» WORK TASK
When you reach the line that contains "524x271 pixels." in the data below, start reproducing lines exactly, and stop after the line that contains "Select テキスト button label option".

» RECORDS SHOWN
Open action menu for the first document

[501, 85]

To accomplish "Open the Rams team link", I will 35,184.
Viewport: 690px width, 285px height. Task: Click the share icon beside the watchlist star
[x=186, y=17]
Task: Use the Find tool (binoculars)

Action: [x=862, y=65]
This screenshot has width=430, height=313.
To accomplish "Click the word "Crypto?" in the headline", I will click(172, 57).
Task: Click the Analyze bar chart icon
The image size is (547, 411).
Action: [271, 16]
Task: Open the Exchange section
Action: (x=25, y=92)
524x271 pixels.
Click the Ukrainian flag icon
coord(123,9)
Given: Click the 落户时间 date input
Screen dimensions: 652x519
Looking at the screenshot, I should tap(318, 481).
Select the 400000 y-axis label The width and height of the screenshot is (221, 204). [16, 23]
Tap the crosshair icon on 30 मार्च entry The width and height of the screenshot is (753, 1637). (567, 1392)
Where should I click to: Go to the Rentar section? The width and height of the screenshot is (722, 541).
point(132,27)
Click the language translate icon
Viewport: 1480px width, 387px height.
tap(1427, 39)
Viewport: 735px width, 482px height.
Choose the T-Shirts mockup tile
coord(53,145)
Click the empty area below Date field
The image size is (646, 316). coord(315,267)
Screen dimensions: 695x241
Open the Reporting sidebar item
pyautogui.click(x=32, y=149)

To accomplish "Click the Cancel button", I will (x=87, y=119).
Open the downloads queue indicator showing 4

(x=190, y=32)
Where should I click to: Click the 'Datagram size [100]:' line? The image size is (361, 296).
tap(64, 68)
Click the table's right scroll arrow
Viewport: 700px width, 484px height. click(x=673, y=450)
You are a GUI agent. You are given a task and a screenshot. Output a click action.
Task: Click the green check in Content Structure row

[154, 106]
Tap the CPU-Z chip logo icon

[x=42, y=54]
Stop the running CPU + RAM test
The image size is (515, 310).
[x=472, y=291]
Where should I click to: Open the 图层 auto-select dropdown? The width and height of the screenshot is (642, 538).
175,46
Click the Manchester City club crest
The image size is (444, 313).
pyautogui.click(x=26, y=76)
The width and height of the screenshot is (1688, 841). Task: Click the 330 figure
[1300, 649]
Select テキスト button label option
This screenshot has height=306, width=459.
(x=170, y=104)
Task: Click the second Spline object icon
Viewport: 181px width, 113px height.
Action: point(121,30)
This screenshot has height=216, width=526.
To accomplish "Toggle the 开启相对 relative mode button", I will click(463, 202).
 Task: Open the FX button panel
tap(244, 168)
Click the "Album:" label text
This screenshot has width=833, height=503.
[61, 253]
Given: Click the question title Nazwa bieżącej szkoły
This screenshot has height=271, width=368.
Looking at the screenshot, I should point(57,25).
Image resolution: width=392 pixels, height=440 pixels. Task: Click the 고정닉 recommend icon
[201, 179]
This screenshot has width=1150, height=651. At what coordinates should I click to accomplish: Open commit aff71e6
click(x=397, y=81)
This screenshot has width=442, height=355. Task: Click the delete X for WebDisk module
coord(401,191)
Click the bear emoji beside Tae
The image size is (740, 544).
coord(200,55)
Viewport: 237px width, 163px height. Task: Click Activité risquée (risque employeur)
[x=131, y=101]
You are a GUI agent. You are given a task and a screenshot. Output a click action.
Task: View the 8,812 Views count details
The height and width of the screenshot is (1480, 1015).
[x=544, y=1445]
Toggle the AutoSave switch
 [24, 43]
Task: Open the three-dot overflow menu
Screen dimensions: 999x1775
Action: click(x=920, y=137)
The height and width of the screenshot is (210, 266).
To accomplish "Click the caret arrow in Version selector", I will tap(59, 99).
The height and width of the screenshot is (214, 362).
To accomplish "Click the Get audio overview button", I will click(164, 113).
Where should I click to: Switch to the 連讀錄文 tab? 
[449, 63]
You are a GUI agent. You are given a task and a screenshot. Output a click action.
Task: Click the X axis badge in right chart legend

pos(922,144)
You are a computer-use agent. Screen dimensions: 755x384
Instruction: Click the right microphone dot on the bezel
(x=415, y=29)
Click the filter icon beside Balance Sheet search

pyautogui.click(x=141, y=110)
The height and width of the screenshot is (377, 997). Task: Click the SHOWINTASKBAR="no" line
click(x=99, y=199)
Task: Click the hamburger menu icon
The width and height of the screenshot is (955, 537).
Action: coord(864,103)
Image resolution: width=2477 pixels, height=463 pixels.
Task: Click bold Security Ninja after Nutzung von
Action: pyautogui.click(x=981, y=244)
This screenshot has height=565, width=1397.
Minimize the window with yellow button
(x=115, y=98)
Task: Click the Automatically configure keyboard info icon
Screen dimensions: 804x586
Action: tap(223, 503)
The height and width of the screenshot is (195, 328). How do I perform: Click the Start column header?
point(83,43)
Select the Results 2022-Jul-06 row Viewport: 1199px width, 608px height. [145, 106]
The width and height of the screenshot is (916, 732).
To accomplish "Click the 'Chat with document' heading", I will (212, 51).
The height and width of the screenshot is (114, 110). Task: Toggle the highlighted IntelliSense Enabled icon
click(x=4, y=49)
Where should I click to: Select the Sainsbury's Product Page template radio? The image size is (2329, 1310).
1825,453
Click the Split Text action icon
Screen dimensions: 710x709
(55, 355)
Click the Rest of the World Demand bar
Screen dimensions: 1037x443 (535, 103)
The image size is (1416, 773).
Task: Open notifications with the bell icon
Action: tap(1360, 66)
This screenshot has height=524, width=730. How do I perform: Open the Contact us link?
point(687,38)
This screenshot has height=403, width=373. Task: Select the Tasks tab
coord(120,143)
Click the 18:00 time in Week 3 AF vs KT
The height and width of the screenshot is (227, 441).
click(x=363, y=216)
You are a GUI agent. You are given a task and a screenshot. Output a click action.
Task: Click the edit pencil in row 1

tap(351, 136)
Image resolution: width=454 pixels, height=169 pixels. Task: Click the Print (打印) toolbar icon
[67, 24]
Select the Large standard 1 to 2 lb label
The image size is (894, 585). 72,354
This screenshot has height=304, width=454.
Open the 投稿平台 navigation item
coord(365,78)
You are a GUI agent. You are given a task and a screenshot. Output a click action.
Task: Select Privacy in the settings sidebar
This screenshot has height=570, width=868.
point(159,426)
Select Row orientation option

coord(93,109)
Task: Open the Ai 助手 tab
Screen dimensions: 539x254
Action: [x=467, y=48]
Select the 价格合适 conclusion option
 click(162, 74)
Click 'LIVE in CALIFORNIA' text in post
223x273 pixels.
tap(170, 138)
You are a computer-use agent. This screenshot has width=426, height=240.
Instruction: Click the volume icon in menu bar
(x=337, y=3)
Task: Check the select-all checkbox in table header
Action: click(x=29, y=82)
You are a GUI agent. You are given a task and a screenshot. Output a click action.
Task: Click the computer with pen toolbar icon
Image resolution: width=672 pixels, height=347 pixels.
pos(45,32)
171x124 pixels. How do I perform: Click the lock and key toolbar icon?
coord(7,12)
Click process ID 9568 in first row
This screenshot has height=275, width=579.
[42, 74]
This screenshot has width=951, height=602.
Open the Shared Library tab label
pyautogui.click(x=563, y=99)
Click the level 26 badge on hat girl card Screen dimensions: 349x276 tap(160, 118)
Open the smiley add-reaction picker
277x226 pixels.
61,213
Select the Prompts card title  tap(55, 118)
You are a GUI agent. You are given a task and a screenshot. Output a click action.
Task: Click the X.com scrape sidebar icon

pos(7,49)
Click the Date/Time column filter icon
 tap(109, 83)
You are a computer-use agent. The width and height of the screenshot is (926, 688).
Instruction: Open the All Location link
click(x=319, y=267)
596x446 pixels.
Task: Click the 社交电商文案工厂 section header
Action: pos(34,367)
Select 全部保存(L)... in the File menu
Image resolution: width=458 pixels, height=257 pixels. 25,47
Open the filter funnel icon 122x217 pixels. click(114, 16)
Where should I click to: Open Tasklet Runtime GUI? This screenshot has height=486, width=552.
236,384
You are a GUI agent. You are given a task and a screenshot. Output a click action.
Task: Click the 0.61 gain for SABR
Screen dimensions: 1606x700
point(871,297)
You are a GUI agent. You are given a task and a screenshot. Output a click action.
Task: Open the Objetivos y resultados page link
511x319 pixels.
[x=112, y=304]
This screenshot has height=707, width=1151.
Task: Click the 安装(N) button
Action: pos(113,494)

» ANSWER SECTION
524x271 pixels.
Click the Ukrainian flag icon
coord(123,9)
Given: Click the 落户时间 date input
Screen dimensions: 652x519
Looking at the screenshot, I should tap(318, 481).
Select the 400000 y-axis label The width and height of the screenshot is (221, 204). [16, 23]
Tap the crosshair icon on 30 मार्च entry The width and height of the screenshot is (753, 1637). (567, 1392)
Where should I click to: Go to the Rentar section? The width and height of the screenshot is (722, 541).
point(132,27)
Click the language translate icon
Viewport: 1480px width, 387px height.
tap(1427, 39)
Viewport: 735px width, 482px height.
Choose the T-Shirts mockup tile
coord(53,145)
Click the empty area below Date field
The image size is (646, 316). coord(315,267)
Screen dimensions: 695x241
Open the Reporting sidebar item
pyautogui.click(x=32, y=149)

To accomplish "Click the Cancel button", I will (x=87, y=119).
Open the downloads queue indicator showing 4

(x=190, y=32)
Where should I click to: Click the 'Datagram size [100]:' line? The image size is (361, 296).
tap(64, 68)
Click the table's right scroll arrow
Viewport: 700px width, 484px height. click(x=673, y=450)
You are a GUI agent. You are given a task and a screenshot. Output a click action.
Task: Click the green check in Content Structure row

[154, 106]
Tap the CPU-Z chip logo icon

[x=42, y=54]
Stop the running CPU + RAM test
The image size is (515, 310).
[x=472, y=291]
Where should I click to: Open the 图层 auto-select dropdown? The width and height of the screenshot is (642, 538).
175,46
Click the Manchester City club crest
The image size is (444, 313).
pyautogui.click(x=26, y=76)
The width and height of the screenshot is (1688, 841). Task: Click the 330 figure
[1300, 649]
Select テキスト button label option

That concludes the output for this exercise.